MySQL is the world’s most popular open source database, in use by some of the most heavily visited websites like Google, Wikipedia, YouTube, and Facebook. Instead of requiring additional software on top of itself, MySQL implements a subset of the OGC SQL with Geometry Types specification directly into its database. It has taken MySQL several releases since it first introduced spatial capabilities to get to the place where other spatial databases like PostGIS and OracleSpatial currently are.
The OGC naming conventions were not implemented in MySQL until version 5.6. Unfortunately, as of the time of this writing, the current generally available community release of MySQL is 5.5.11, which has differences in naming. For example, MySQL 5.6 would utilize the exact same SQL statement as the example in PostGIS. The MySQL 5.5 version of this code would look like the following:
SELECT loc.the_geom FROM geolocations loc INNER JOIN (SELECT the_geom FROM (SELECT the_geom, Area(the_geom) AS area FROM parks) p WHERE area > 10000) park ON Intersects(loc.the_geom, park.the_geom)
As you can see, they are very similar in nature to one another, and anyone with some SQL and spatial database experience could figure out MySQL’s version of things. Once MySQL 5.6 becomes generally available, MySQL will have caught up with its competitors, making it very attractive solution for spatial data management considering its popularity as a relational database.
To conclude the discussion on spatial data management with relational databases, Example 5-3 creates the structure our geolocations would need to match the examples in KML or Python Shapefile Library.

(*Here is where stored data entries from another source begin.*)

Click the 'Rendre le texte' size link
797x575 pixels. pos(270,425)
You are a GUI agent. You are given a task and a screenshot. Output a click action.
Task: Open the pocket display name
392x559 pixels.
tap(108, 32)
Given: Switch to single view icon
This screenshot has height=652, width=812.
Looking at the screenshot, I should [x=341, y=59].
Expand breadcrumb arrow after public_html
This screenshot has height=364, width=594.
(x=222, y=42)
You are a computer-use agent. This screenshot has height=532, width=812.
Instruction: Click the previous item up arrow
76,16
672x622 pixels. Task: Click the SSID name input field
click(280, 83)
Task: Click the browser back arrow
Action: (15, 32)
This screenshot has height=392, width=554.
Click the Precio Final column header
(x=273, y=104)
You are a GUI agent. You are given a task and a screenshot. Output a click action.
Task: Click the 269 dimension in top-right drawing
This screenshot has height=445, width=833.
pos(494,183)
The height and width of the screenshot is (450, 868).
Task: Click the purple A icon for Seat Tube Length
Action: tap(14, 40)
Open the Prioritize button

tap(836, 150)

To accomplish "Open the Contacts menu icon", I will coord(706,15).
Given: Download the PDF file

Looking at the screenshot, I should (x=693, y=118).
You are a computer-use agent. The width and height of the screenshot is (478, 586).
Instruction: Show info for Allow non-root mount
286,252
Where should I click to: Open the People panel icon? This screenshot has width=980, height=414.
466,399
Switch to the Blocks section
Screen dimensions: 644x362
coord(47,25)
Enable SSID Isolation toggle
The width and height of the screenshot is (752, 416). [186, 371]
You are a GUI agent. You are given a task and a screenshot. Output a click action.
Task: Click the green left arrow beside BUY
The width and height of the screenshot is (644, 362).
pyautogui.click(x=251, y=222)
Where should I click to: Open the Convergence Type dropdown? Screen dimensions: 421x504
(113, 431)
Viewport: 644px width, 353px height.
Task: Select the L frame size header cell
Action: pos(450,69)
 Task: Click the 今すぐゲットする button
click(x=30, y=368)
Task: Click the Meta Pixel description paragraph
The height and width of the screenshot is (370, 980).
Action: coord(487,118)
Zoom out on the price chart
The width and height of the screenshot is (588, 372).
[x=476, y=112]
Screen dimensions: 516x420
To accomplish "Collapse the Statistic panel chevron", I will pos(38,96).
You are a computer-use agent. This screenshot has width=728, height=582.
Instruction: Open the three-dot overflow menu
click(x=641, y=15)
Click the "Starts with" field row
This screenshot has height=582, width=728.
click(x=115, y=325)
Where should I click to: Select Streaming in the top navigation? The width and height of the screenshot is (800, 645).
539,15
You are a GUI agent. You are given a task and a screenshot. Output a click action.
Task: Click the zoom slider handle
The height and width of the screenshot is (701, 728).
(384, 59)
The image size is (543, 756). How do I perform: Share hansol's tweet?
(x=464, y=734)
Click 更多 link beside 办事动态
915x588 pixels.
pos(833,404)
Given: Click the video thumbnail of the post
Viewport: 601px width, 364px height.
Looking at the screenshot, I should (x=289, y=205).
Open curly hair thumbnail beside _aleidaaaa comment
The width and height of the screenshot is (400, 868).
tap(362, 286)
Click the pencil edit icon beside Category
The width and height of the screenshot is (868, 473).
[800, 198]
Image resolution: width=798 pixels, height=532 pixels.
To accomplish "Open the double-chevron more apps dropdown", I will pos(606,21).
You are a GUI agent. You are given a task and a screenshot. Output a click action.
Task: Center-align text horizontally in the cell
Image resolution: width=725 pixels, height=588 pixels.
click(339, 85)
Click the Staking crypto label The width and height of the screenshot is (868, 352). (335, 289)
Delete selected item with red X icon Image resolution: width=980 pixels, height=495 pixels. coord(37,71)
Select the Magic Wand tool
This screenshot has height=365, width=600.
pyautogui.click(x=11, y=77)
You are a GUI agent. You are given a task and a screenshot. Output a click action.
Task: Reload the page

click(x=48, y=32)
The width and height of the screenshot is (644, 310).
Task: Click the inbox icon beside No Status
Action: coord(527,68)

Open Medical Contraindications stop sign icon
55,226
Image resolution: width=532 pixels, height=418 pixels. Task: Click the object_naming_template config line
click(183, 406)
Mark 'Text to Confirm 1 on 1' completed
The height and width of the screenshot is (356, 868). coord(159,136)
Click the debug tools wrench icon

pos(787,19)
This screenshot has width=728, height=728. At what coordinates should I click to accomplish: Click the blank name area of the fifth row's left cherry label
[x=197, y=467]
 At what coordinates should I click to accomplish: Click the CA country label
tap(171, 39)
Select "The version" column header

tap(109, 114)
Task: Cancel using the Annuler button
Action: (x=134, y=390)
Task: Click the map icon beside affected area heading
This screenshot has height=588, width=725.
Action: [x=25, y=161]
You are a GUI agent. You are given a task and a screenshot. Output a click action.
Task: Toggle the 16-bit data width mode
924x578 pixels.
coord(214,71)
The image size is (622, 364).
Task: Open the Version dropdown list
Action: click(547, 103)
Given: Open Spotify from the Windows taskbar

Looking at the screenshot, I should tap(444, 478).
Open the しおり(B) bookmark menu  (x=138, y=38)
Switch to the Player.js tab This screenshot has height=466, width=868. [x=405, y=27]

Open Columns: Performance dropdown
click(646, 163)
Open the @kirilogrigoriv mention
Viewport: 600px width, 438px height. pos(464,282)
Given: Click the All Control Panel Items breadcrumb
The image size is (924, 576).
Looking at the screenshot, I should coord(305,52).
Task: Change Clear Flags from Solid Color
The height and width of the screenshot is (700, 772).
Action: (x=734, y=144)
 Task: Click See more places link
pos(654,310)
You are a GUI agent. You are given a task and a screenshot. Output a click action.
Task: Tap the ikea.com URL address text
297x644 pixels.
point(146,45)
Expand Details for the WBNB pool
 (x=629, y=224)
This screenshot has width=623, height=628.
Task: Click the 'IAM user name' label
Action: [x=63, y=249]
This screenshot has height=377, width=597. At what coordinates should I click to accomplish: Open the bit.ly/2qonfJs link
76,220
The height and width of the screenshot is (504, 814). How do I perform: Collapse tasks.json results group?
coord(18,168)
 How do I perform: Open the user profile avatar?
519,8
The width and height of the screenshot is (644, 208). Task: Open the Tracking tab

CREATE DATABASE geolocations; USE geolocations; CREATE TABLE positions ( pos_id INT NOT NULL AUTO_INCREMENT PRIMARY KEY, the_geom POINT NOT NULL, altitude DECIMAL(8, 2) NOT NULL, accuracy DECIMAL(4, 0) NOT NULL, altitudeAccuracy DECIMAL(4, 0) NULL, heading DECIMAL(9, 6) NULL, speed DECIMAL(7, 4) NULL, timestamp DATETIME NOT NULL, name VARCHAR(20) NOT NULL, description VARCHAR(80) NULL );
This example creates a new database called geolocations, and then creates a table called
positions that holds all of the
attribute data that can be collected from the W3C Geolocation API. The
SQL script to insert a new position record into our database would look
like this:
INSERT INTO positions (
the_geom,
altitude,
accuracy,
altitudeAccuracy,
heading,
speed,
timestamp,
name,
description
) VALUES (
GeomFromText('POINT(-89.788221 38.4233)'),
18,
10,
10,
37,
15.6464,
'2011-04-07 00:15:37',
'Point 000001',
'This is the second point collected.'
);This SQL statement adds a point with the OGC Well-Known
Text (WKT) format using the GeomFromText() function. This SQL would be
executed from a server-side script with values passed to it from the
client after a location had been retrieved. The table creation and
insertion would be almost the same in any relational database.